From Bugzilla Helper: User-Agent: Opera/8.52 (X11; Linux i686; U; en) Description of problem: Hmm - rkhunter and chkrootkit say everything is clean, but most, not all, libraries and _binary_ files larger than about 4096 bytes have a larger file size, and different file contents, compared to files from the corresponding rpm package. For the "larger" files, 'strings /usr/bin/<somefile>' always gives a line '/Cx2' near the top of the output, and a repeated line '/lib/ld-linux.so.2' near the bottom of the output from 'strings', compared to the same file from the rpm package. Also, the output from 'strings' from the larger files looks vaguely like upper half and lower half hunks are swapped, top to bottom, compared to the output for the same file from the rpm package. Question: Is this something to do with the ext3 filesystem, or with the way rpm writes files to disk? Or has this box maybe been rooted? by some rootkit nobody knows anything about? Version-Release number of selected component (if applicable): rkhunter-1.1.9-1 How reproducible: Always Steps to Reproduce: 1.sudo rkhunter --checkall --rootdir <nfs-mounted other machine> 2.ls -l /usr/bin/<anything seemingly bigger than 4096 bytes> 3.rpm -vV <whatever> Actual Results: For 1 - says everything is clean For 2 - gives a file size larger than what comes out of the rpm package. For 3 - usually says everything is fine, but did notice that "/usr/bin/passwd" had the wrong size, unless rpm - a version of rpm clean from the rpm package - was run as root, in which case, rpm did not notice the size difference. Expected Results: One might expect rkhunter to notice that the file sizes are all too large? Or rpm should notice? Or the rpm database has been buggered? Additional info:
*** Bug 183070 has been marked as a duplicate of this bug. ***
*** Bug 183071 has been marked as a duplicate of this bug. ***
*** Bug 183072 has been marked as a duplicate of this bug. ***
*** Bug 183073 has been marked as a duplicate of this bug. ***
this is most likely an issue with prelink. to verify run prelink -ua and then double check what they show then. from man prelink prelink is a program which modifies ELF shared libraries and ELF dynamically linked binaries, so that the time which dynamic linker needs for their relocation at startup significantly decreases and also due to fewer relocations the run-time memory consumption decreases too (especially number of unshareable pages). Such prelinking information is only used if all its dependant libraries have not changed since prelinking, otherwise programs are relocated normally. prelink first collects ELF binaries which should be prelinked and all the ELF shared libraries they depend on. Then it assigns a unique virtual address space slot for each library and relinks the shared library to that base address. When the dynamic linker attempts to load such a library, unless that virtual address space slot is already occupied, it will map it into the given slot. After this is done, prelink with the help of dynamic linker resolves all relocations in the binary or library against its dependant libraries and stores the relocations into the ELF object. It also stores a list of all dependant libraries together with their checksums into the binary or library. For binaries, it also computes a list of conflicts (relocations which resolve differently in the binaryâs symbol search scope than in the smaller search scope in which the dependant library was resolved) and stores it into a special ELF section. At runtime, the dynamic linker first checks whether all dependant libraries were successfully mapped into their designated address space slots and whether they have not changed since the prelinking was done. If all checks are successful, the dynamic linker just replays the list of conflicts (which is usually significantly shorter than total number of relocations) instead of relocating each library.
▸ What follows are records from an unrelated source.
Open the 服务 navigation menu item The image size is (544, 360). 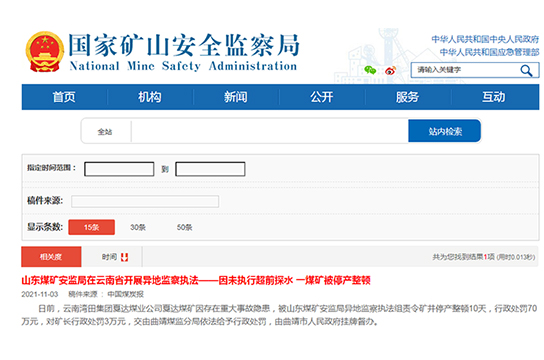click(x=408, y=97)
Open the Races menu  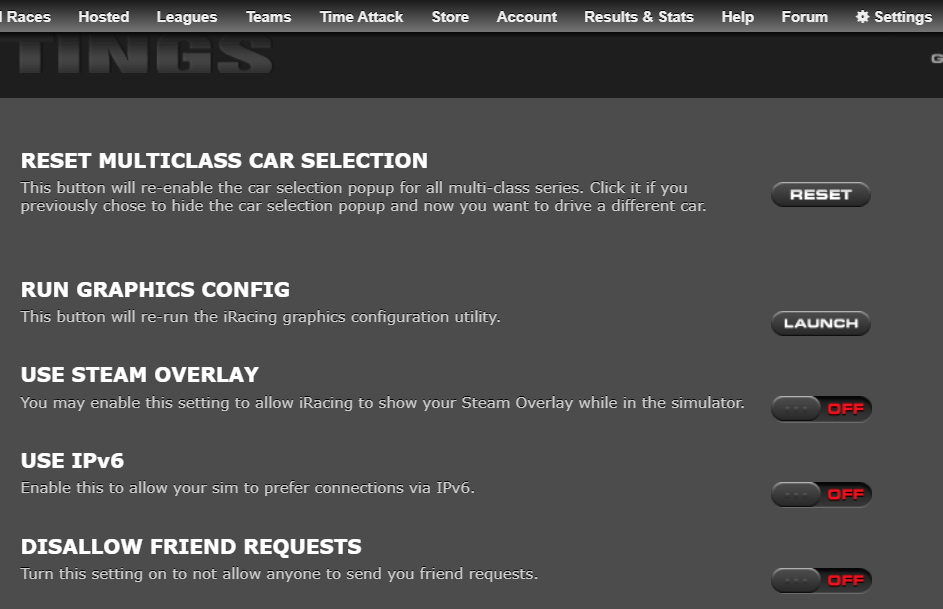26,17
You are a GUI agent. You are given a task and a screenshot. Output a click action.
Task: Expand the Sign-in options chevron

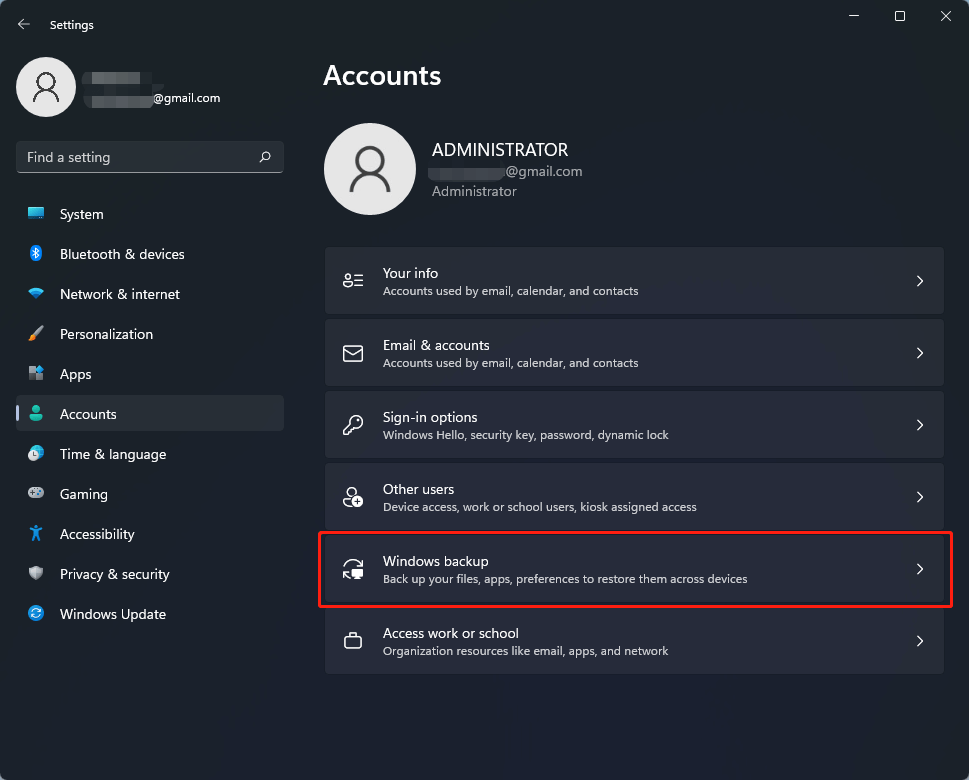tap(919, 425)
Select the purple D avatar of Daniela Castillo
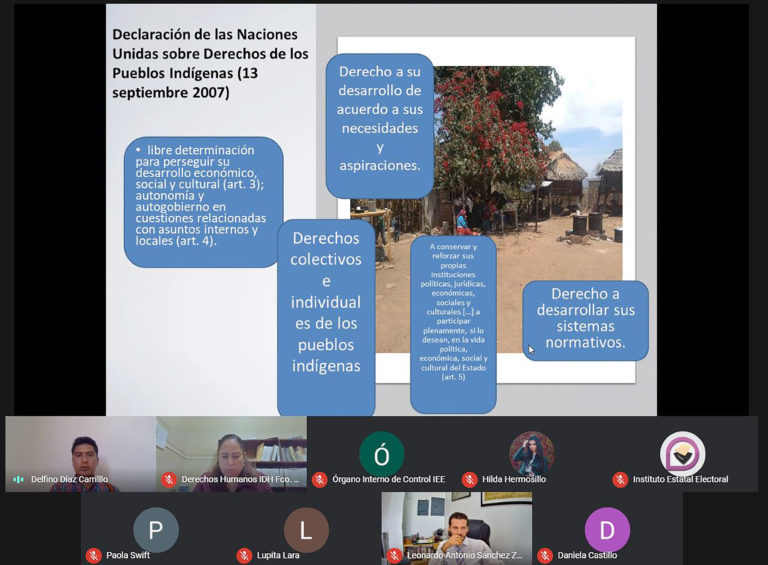This screenshot has width=768, height=565. click(x=607, y=529)
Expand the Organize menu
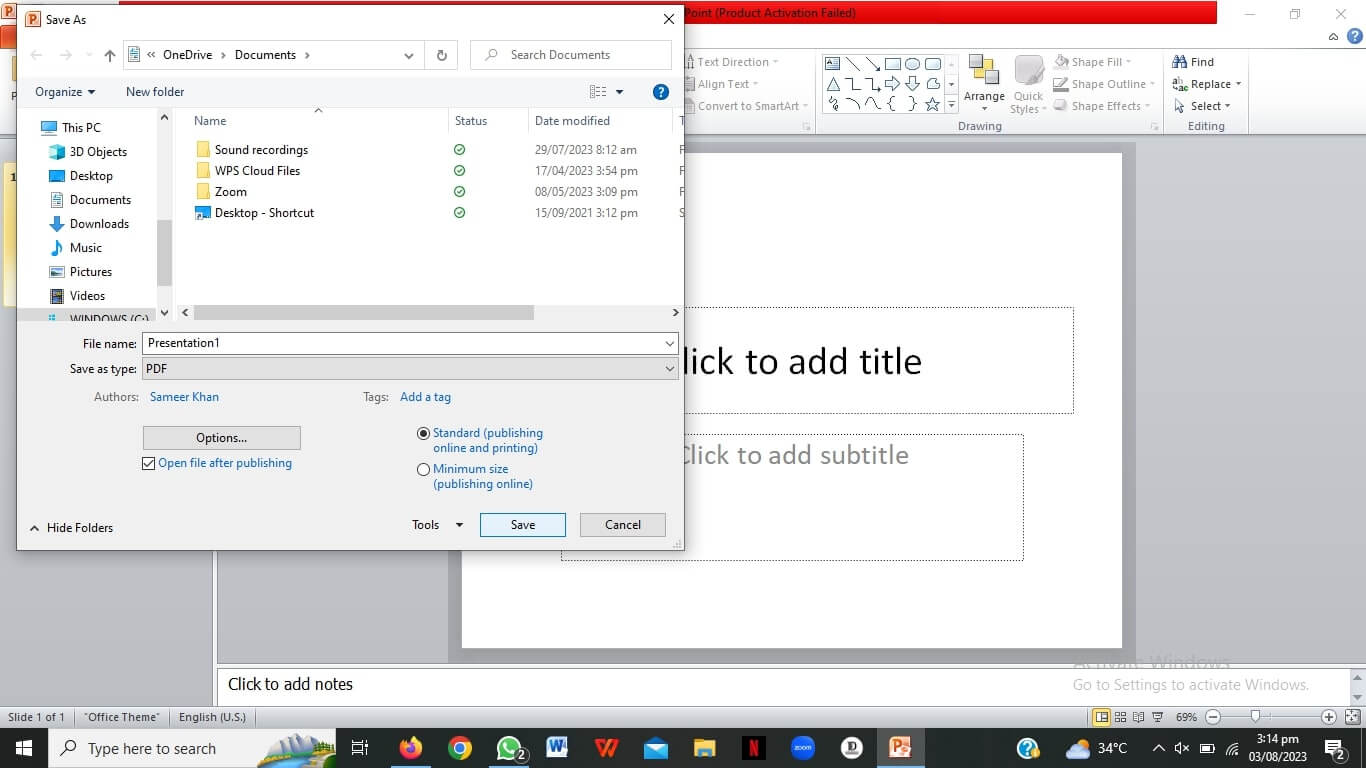This screenshot has height=768, width=1366. coord(65,91)
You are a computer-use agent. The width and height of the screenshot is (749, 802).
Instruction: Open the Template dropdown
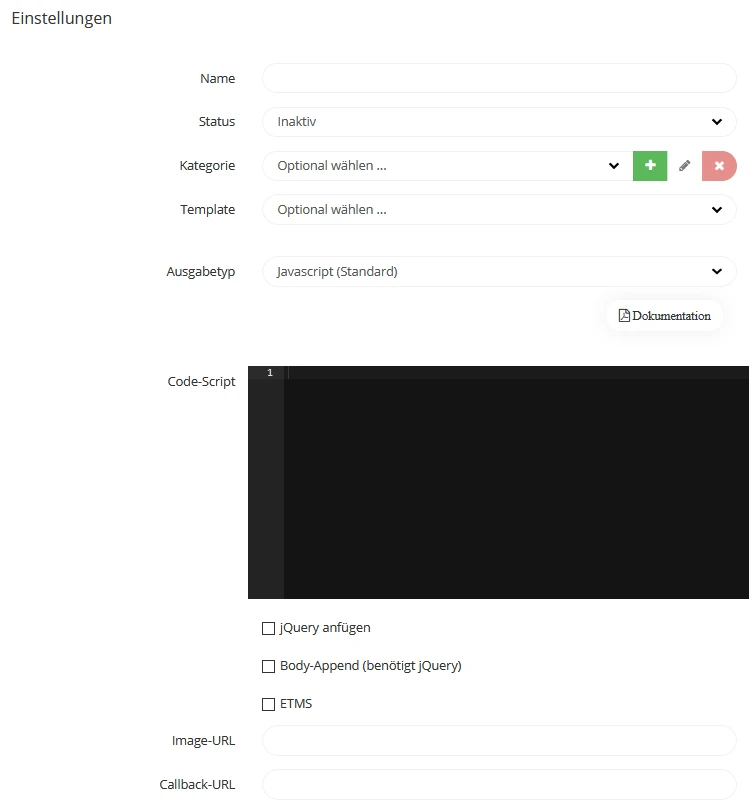point(498,210)
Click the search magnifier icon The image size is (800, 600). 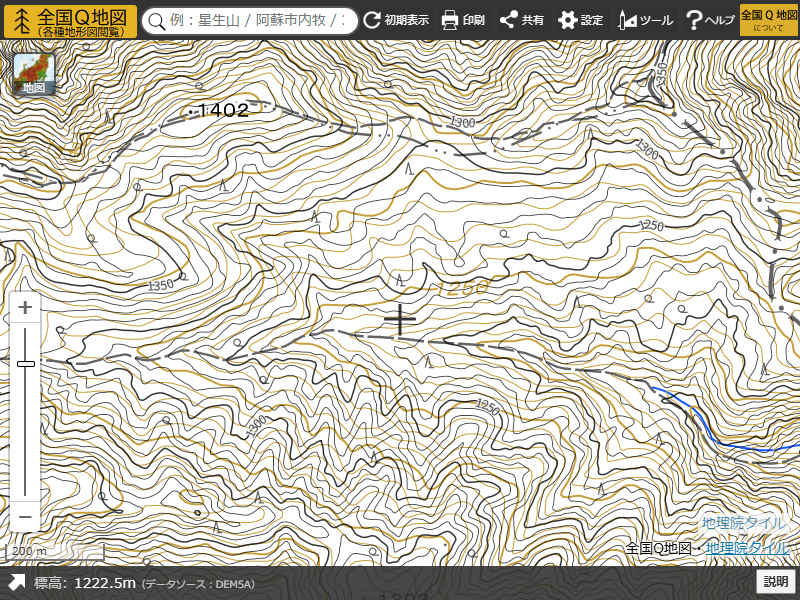pos(156,21)
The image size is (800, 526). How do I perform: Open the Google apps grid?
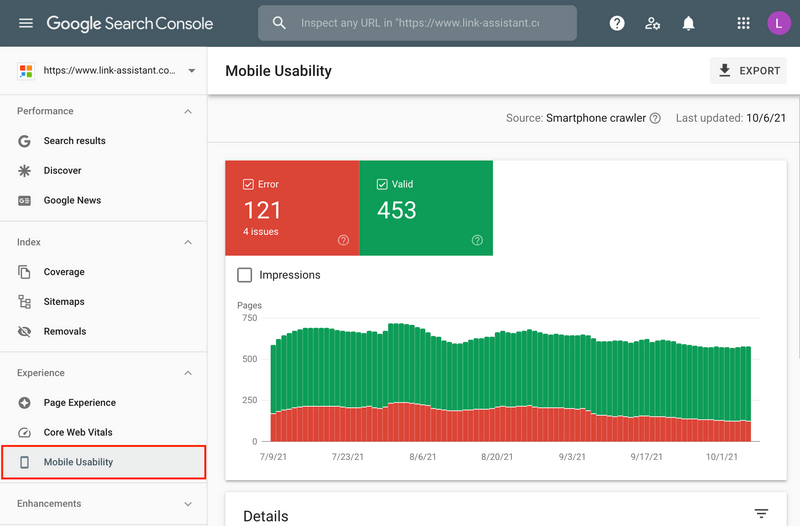point(743,23)
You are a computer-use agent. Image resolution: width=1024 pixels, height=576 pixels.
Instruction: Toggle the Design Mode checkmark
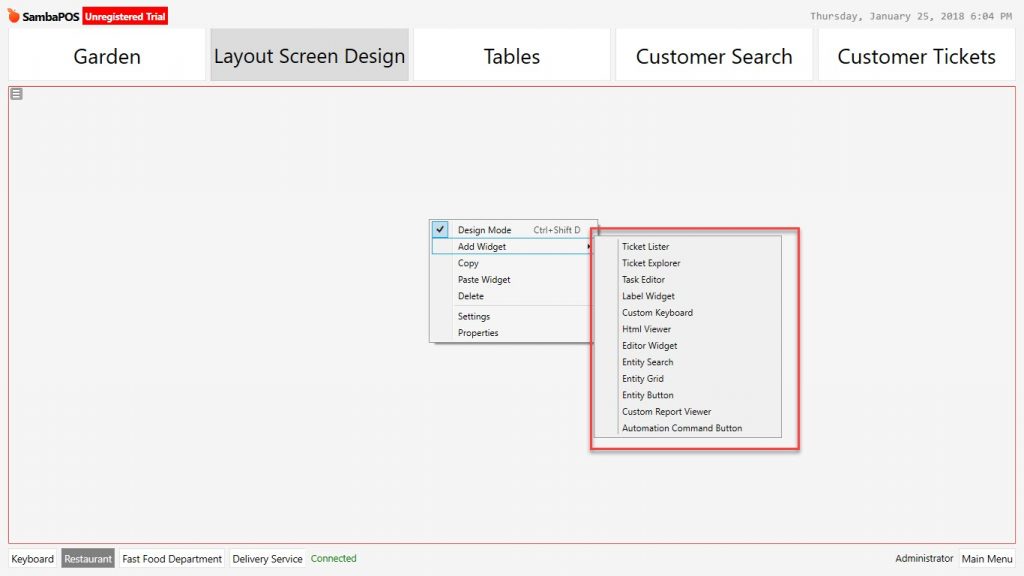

Sorry about the duplicates. Opera and Bugzilla do not play nicely together. It was running on automatic before I stopped it. > this is most likely an issue with prelink. to verify run prelink -ua Yes, that seems to solve the mystery. Live and learn... and no root kit. Thanks. BTW, do you think "rpm -V" should say something about the "prelink" change to the files? It seems odd otherwise.
"rpm -V" is aware of prelinking.
Reading from the rpm man page, there is no mention of "prelink", or that a file size has been changed by prelink: The format of the output is a string of 8 characters, a possible attribute marker: c %config configuration file. d %doc documentation file. g %ghost file (i.e. the file contents are not included in the package payload). l %license license file. r %readme readme file. Otherwise, the (mnemonically emBoldened) character denotes failure of the corresponding --verify test: S file Size differs M Mode differs (includes permissions and file type) 5 MD5 sum differs D Device major/minor number mismatch L readLink(2) path mismatch U User ownership differs G Group ownership differs T mTime differs The rpm -V command could be enhanced with an additional "attribute marker": p %prelink this file has been modified by prelink. The file size and md5 sum may differ from the original file.